期限内に施設や介護関係の支払いが滞る利用者も少なくない中、良輔はきちんと行う。
 施設スタッフ達への気遣いも忘れないよう、毎回「皆さんで休憩時に召し上がってください」と差し入れを欠かさない。
 余談だが、女性スタッフの間では、良輔の見た目がいいことから、密かなファンもいる。
 一方で周子が使う日常のものは、本人の意向を無視して、一番安い物やしょぼいものを買ってきている。
 頻繁に買いにいかなくて済むように、毎回大量購入している。
 良輔としては「買ってもらえるだけでありがたく思え」である。
 かつて良輔と静華にやってたことが返ってきてるのだから。

 他の利用者達の部屋には、孫や家族の写真や手紙が壁のあちこちに飾ってある中、周子の部屋は孫達の写真が少ない。
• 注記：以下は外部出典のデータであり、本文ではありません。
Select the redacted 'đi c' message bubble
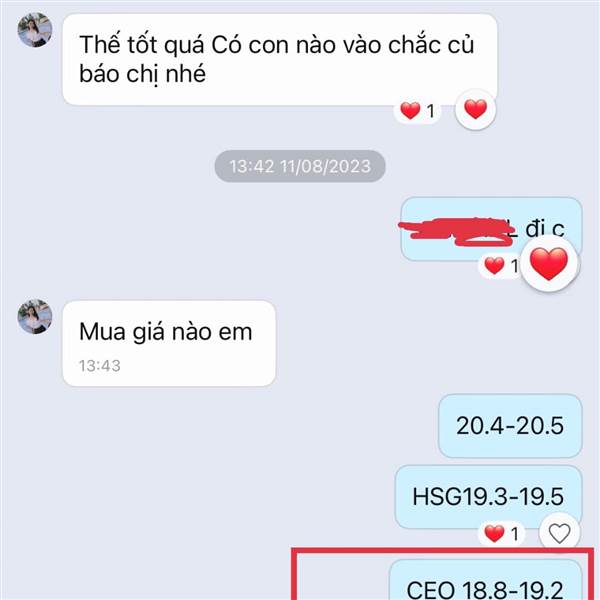The height and width of the screenshot is (600, 600). point(491,229)
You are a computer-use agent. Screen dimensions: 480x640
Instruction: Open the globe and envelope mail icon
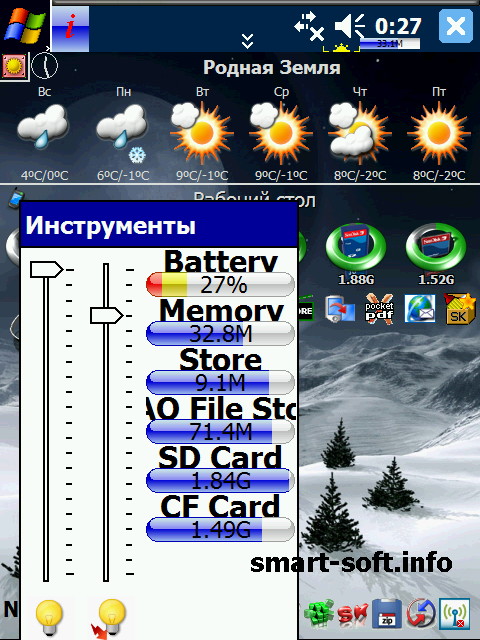pos(420,309)
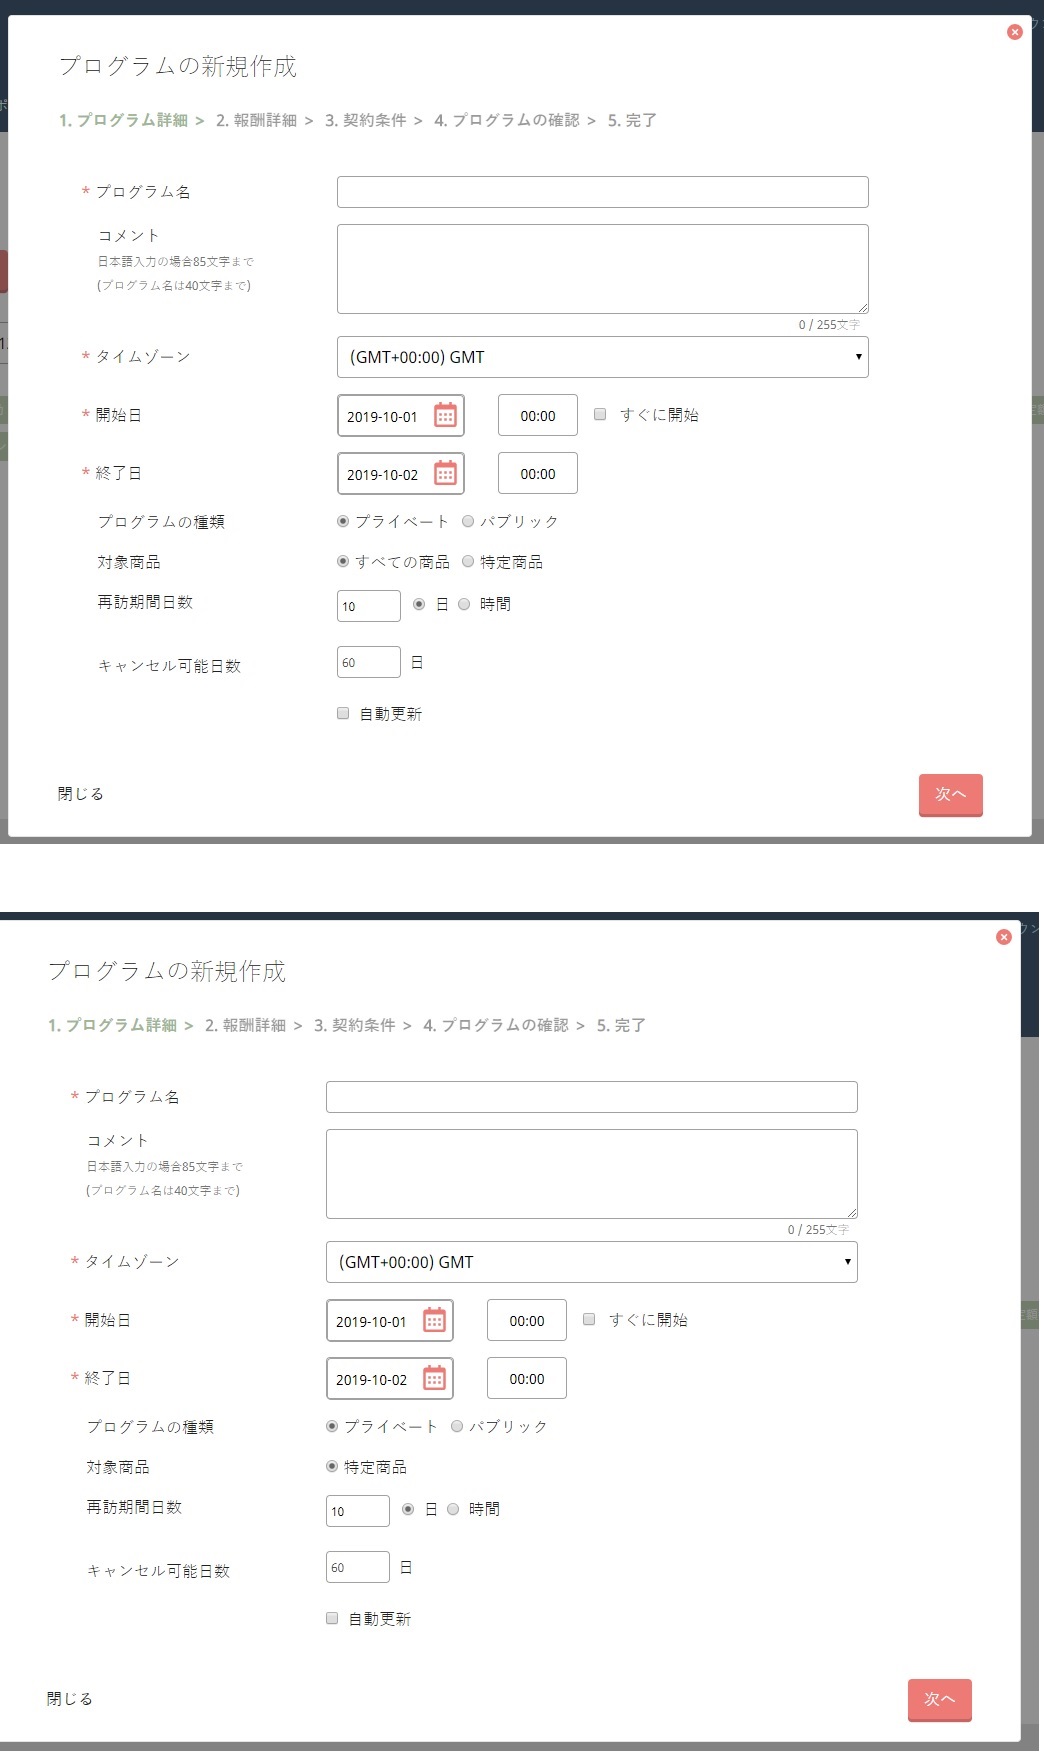Expand タイムゾーン dropdown in upper dialog

[602, 357]
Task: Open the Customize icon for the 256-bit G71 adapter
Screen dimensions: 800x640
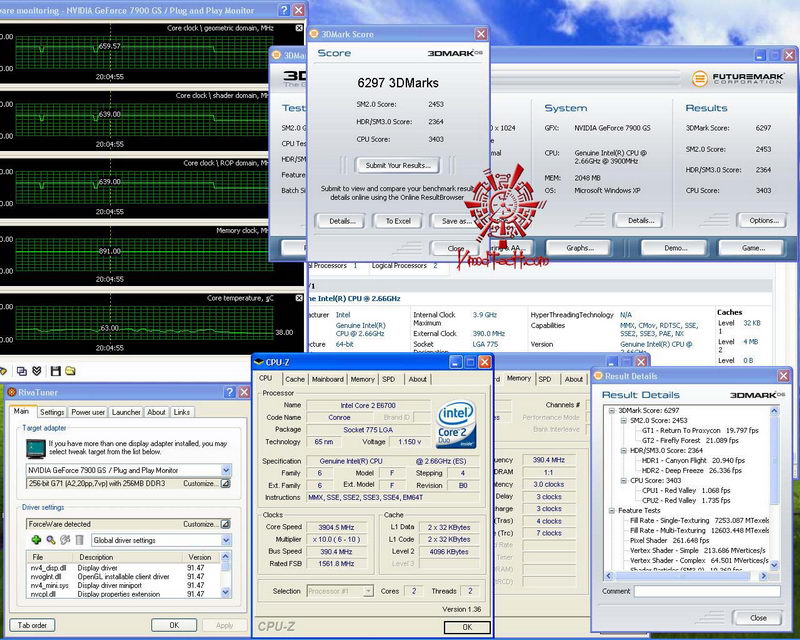Action: click(x=225, y=484)
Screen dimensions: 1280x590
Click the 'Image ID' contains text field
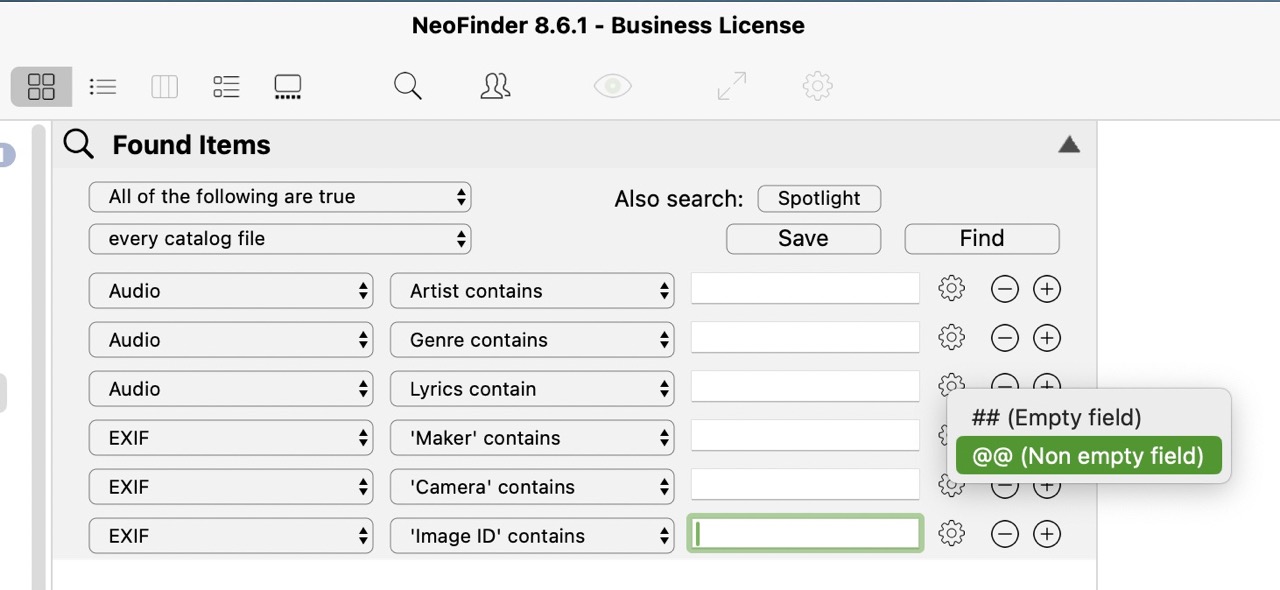click(805, 535)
申し訳程度に良輔と結花の家の写真だけ。
 残りは結花だけか母娘と一緒に写ってるものばかり。
 静華とは音信不通で、良輔は「息子が写真苦手だから」と言って一切渡さない。

 そもそも静華にいたっては結婚したことも、その相手も、子供の有無も知らない。
 結花は静華が結婚しないことや彼氏がいないことを散々馬鹿にしてきた。
 いても狙われるので一切言わないことにしていた。
 結花の脳内では「いつまで経っても彼氏がいない地味な女」である。